Non più la ragazzina che indossava le magliette rovinate che qualcun altro non aveva voluto, ma comunque altrettanto fragile.
In un certo senso non indossare più quei vestiti mi fa sentire nuda, ma oggettivamente è bello sentire della stoffa nuova sulla mia pelle, è un privilegio che fa inevitabilmente piacere avere.

Quando mi volto verso la cabina armadio, la mia immagine nello specchio attira subito la mia attenzione. Faccio per distogliere lo sguardo, ma qualcosa mi trattiene.
Io e Mia siamo così simili fisicamente che a volte penso di vedere lei quando mi guardo allo specchio.

Siamo entrambe così magre e pallide. La mensa dell'orfanotrofio non offre quasi mai cibo vario, e sempre di scarsa qualità. E a lungo andare gli effetti sul nostro aspetto sono evidenti.

I capelli, dello stesso castano scuro e freddo, omogeneo e senza alcun riflesso, sono leggermente ondulati nello stesso identico modo.
I lineamenti del volto sono da sempre dolci ed armoniosi, le sopracciglia piuttosto definite e lo sguardo intenso.

Mia dice spesso che i nostri occhi hanno due colorazioni diverse di verde, che i miei sono più tenui, ambrati, al punto che certe volte potrebbero sembrare castani, mentre i suoi sono spenti, sebbene abbiano una tinta più tersa.
Io non ci ho mai fatto caso e ho continuato a ritenerli identici.

Ma ora, forse, guardandomi allo specchio in una stanza piena di luce e non nel piccolo bagno dell'orfanotrofio, riesco a comprendere vagamente quello che vuole dire.
Quando Mia finisce di indossare i vestiti che ha scelto mi raggiunge accanto allo specchio.
Guardandoci in questo momento non faccio altro che accrescere il disagio che provo da stamattina.. Penso che non sembriamo nemmeno più noi, o almeno le noi di prima.
Forse è adesso che abbiamo l'occasione di essere veramente noi stesse, ma non è una cosa che sarò in grado di capire su due piedi, così cerco di non pensarci più e faccio cenno a Mia di andare al piano di sotto.

David e Vera si sforzano visibilmente di non fissarci mentre scendiamo le scale, ma Vera è troppo entusiasta nel vedere che abbiamo addosso i suoi capi preferiti e non riesce a trattenersi dal dircelo.
"Cosa vi va per pranzo?" chiede cambiando discorso "potremmo fare un salto al supermercato per cucinare qualcosa di speciale"

Guardo Mia che mi fissa con aria supplichevole e so già cosa vuole sentirmi dire.
"Mia adora i ravioli" la accontento, e posso sentirla fremere accanto a me.
Mia non adora i ravioli, lei li venera.
La mamma li preparava ogni domenica e noi l'aiutavamo sempre a farcirli.

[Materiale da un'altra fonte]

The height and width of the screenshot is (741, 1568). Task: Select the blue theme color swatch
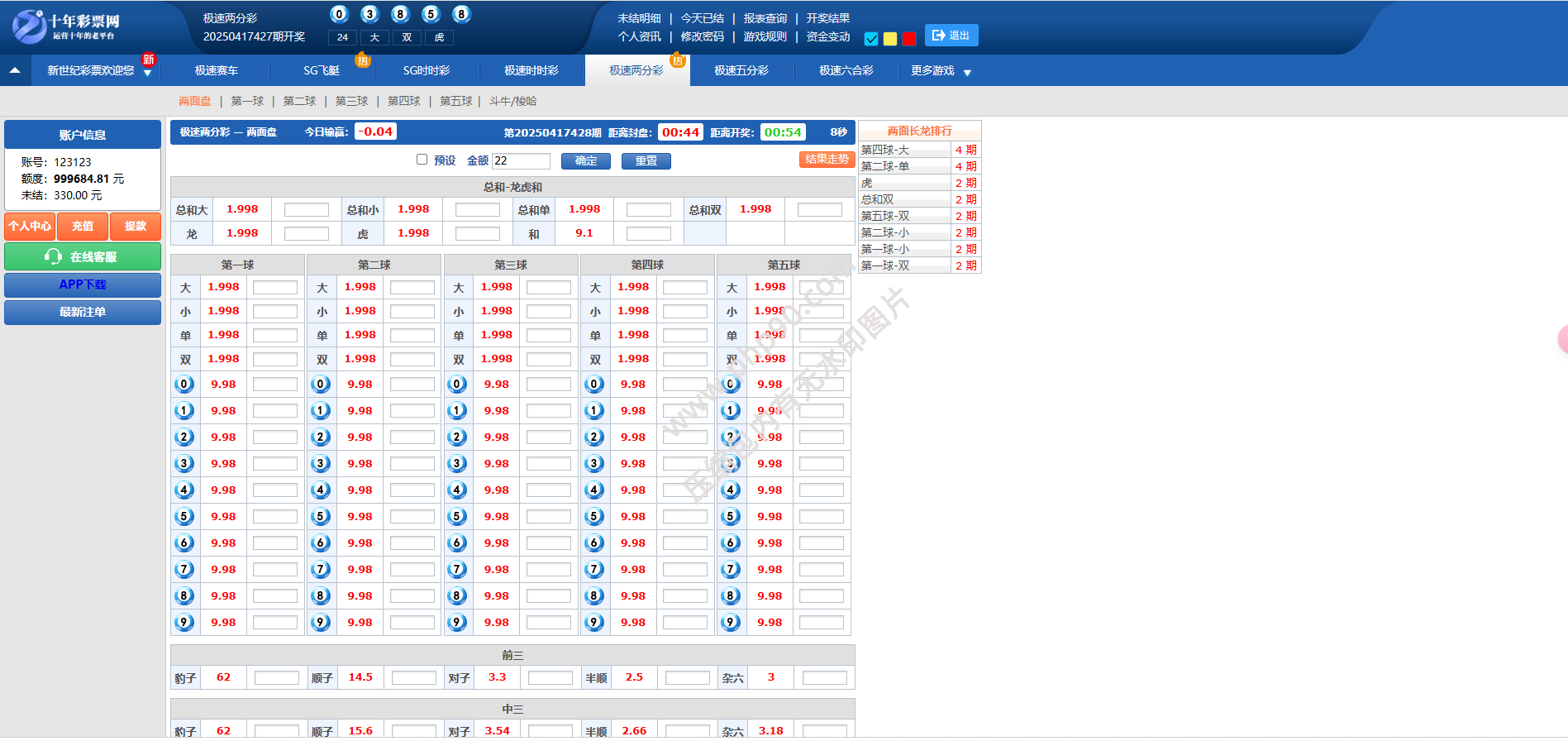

Il ricordo di lei con il suo grembiule colorato mentre li chiudeva ai bordi è come un appiglio nei nostri momenti più tristi.
Ecco perché, fossi in Mia, avrei scelto di mangiare tutt'altro.
Il mio desiderio è quello di superare il nostro passato, non certo di riviverlo.

Ma questo Vera non lo sa, così approva la nostra idea e usciamo di nuovo tutti al suo seguito.
Salgo di nuovo in auto, ancora con un nodo in gola, ma stavolta mi sforzo di non crogiolarmi nei miei pensieri e di partecipare alla conversazione.
Vera sta raccontando a Mia della ricetta di sua nonna per cucinare i ravioli, informandola di ogni piccolo trucchetto di cui è a conoscenza per far sì che siano impeccabili.
Le spiega come capire se l'impasto è pronto e come regolarsi a seconda della sua umidità, mentre lei ascolta e prende appunti mentali.

Nonostante tutto il disagio che ho in corpo, in questo momento non posso fare a meno di apprezzare Vera e i suoi modi gentili.
E David è ancora meglio, visto che sa anche stare in disparte mentre fa ridere Mia con i suoi commenti sui discorsi della moglie.
Arrivati al supermercato il mio turbamento si stabilizza e mi dà un po' di tregua.
"Dobbiamo prendere il carrello" dice Vera indicando la fila di cestini di plastica dal manico arancione, situata una decina di metri più in là.

"Vado io" esclamiamo io e David in coro, così ci ritroviamo entrambi sulla strada verso i cestini.
"Sembrano entrambe contente" commenta indicando con la testa Vera e Mia dietro di noi, mentre ci allontaniamo.
Annuisco d'istinto, ma poi mi rendo conto che il silenzio intorno a noi sta diventando imbarazzante, perciò aggiungo: "Già, non potevamo desiderare di meglio".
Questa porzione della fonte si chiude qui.